Is IO Inferior to IV Access in Out-of-Hospital Cardiac Arrest?

Sumit Patel, MD


August 30, 2018

Is intraosseous vascular access associated with poorer patient outcomes than intravenous access after out-of-hospital cardiac arrest? In a secondary analysis, published in Annals of Emergency Medicine , researchers reviewed the encounters of 13,155 patients for nontraumatic out-of-hospital cardiac arrest (OHCA) from the Resuscitation Outcomes Consortium Prehospital Using an Impedance Valve and Early Versus Delayed (PRIMED) study.

Researchers identified whether patients had intravenous (IV) or intraosseous (IO) access. The primary outcome was favorable neurologic outcome on hospital discharge, defined as a modified Rankin score of 3 or less. Secondary outcomes were the return of spontaneous circulation and survival to hospital discharge. Researchers analyzed the data for different variables and used logistic regression to account for them, including age, sex, initial emergency medical services, shockable or nonshockable rhythm, witnessed or not-witnessed arrests, and others.

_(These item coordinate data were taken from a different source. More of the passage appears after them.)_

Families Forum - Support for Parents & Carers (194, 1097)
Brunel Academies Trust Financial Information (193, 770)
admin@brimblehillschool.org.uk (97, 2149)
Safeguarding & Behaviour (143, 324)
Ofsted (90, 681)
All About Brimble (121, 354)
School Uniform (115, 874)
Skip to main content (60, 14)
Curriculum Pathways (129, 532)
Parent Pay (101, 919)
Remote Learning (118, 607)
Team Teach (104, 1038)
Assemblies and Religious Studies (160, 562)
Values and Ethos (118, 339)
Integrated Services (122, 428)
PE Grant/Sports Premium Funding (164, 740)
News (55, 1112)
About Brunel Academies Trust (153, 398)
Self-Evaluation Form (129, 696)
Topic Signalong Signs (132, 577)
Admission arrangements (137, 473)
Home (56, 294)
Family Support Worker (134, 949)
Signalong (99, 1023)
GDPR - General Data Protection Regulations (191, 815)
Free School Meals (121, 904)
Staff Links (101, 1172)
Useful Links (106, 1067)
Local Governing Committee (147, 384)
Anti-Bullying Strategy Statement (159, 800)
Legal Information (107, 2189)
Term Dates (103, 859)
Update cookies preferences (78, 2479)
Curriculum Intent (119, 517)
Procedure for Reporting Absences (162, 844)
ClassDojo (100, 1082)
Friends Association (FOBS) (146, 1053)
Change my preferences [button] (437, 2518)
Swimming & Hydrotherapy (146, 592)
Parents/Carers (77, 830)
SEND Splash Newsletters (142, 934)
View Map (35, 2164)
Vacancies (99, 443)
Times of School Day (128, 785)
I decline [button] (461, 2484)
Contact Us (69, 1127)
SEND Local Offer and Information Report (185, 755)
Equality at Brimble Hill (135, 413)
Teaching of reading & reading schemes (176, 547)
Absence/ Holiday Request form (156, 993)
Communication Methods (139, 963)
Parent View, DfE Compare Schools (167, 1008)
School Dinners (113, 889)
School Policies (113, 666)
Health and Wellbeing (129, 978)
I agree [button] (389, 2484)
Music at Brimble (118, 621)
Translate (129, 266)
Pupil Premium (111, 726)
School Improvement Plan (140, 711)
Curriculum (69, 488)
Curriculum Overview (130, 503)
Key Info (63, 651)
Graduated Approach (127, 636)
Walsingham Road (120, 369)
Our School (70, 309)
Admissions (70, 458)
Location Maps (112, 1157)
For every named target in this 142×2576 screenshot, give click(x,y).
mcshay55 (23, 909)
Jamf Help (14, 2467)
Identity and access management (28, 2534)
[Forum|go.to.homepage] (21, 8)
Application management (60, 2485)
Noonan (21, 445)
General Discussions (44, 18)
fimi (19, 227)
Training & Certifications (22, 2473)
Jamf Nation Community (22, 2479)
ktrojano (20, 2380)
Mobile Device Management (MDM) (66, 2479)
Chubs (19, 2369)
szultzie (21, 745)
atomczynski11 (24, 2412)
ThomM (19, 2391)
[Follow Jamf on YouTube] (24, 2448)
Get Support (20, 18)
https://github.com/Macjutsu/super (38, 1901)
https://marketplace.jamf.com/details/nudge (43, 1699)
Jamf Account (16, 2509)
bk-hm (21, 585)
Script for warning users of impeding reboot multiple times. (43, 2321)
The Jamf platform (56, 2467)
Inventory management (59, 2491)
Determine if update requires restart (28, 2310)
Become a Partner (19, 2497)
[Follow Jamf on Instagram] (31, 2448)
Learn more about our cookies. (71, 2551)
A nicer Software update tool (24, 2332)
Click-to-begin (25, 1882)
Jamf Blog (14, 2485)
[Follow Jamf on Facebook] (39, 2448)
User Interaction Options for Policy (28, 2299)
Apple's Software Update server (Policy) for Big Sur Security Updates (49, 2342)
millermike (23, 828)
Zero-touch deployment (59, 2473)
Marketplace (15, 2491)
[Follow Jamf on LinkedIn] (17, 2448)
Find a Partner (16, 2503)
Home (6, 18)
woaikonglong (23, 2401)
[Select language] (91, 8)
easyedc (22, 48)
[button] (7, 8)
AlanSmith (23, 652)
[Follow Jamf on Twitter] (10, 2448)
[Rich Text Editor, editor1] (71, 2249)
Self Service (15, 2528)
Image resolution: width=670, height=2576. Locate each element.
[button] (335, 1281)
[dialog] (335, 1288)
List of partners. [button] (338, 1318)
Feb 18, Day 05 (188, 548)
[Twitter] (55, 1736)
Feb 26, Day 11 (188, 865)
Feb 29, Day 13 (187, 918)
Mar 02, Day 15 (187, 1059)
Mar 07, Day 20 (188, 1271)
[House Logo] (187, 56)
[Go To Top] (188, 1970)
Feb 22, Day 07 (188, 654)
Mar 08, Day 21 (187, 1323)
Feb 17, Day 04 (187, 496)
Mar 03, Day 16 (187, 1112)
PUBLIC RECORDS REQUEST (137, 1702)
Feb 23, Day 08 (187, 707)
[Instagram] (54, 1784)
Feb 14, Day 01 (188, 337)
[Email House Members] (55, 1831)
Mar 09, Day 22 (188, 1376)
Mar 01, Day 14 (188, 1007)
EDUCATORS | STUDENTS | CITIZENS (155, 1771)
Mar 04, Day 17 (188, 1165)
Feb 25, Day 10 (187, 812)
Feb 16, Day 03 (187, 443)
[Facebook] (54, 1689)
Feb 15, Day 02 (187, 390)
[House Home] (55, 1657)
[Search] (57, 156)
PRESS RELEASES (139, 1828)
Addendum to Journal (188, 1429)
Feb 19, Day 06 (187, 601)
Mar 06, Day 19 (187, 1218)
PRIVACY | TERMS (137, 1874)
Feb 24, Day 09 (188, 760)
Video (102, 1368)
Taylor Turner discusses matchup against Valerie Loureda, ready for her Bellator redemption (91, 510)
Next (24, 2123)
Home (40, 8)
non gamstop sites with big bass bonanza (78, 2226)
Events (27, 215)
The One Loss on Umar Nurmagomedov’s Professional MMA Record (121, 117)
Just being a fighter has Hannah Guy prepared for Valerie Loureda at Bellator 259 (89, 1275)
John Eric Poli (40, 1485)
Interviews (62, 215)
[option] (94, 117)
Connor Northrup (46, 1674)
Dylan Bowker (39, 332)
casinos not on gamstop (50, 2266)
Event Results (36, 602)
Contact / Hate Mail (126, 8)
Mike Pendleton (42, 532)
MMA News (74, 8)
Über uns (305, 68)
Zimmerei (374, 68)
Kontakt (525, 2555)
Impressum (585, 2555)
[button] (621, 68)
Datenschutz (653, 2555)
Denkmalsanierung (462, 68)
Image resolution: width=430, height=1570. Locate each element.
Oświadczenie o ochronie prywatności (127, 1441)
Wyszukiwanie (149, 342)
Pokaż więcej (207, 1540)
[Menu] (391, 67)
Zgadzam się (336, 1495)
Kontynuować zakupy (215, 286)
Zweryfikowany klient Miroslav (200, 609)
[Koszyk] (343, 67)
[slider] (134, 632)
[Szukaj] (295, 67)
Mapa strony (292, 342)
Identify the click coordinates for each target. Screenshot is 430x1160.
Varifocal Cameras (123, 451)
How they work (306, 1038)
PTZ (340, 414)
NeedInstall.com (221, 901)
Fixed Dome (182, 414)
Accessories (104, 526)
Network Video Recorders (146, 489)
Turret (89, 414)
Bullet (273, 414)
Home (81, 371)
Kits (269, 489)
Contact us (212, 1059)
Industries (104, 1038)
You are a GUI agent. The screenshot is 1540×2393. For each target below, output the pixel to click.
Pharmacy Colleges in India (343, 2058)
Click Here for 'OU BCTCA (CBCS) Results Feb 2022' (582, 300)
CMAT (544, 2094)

Of the encounters included in the study, 660 patients had IO access and 12,495 had IV access. Patients were separated on the basis of which route of access was initially started. They were excluded if they had any unsuccessful attempts at IO or IV access, if they had both IO and IV access, or if they had no access at all. The original PRIMED dataset excluded pregnant and incarcerated patients, those with do-not-resuscitate orders or with severe burns, and those thought to have suffered from exsanguination.

Researchers performed heavy statistical analysis on the data collected. They found that 1.5% of the final IO group and 7.6% of the final IV group had a favorable neurologic outcome. They concluded, after their multivariate regression analysis, that IO access was associated with poorer OHCA survival (odds ratio, 0.24; 95% confidence interval, 0.12-0.46).

So Where Does This Study Leave Us?

This article was interesting because it evaluates an intervention we use on a regular basis for cardiac arrest patients. Based on my experience (which I'm sure is other Medscape readers' as well), we utilize IO access whenever we cannot obtain IV access, or in certain clinical scenarios when immediate access is needed and preferable to trying unsuccessfully for IV access.

In practice, I prefer that patients get IV access, especially in critical resuscitations. Although our real-world experience probably suggests that IO access is the way to go for these situations, this study does bring up several interesting perspectives.

First, conventional or accepted wisdom may not always lend itself to easy or strong evidence when placed in a study environment. It is a good reminder that we should always keep an open mind and examine even long-held ideas about healthcare. That being said, this study also makes me wonder whether applying evidence-based medicine to all interventions makes sense. Perhaps some clinical decisions we make will not garner the expected evidence when tested.

Second, this study is a good example of something worth discussing regarding biases in research. Researchers were forthcoming with limitations for this study, including the significant difference in patient numbers between the analyzed groups. Additionally, researchers excluded patients who had both IO and IV access, or in whom either modality of access failed. This, along with other aspects of the patient selection, brings up the possibility that sicker patients or patients with characteristics that may lead to worse clinical outcomes ended up in the IO group.

Despite the conclusions of the study, in my clinical practice I will continue to utilize IO access when clinically appropriate for patients who need immediate vascular access and IV access is not possible. An IO line is typically never my endpoint for access. If necessary, once an IO has been started, as soon as it is possible, I am starting either an ultrasound-guided peripheral IV or central line, or designating another member of the resuscitation team to do so. I think we all recognize the importance of reliable vascular access. I just cannot imagine a world in which we leave the IO aside while continuously and unsuccessfully attempting IV access.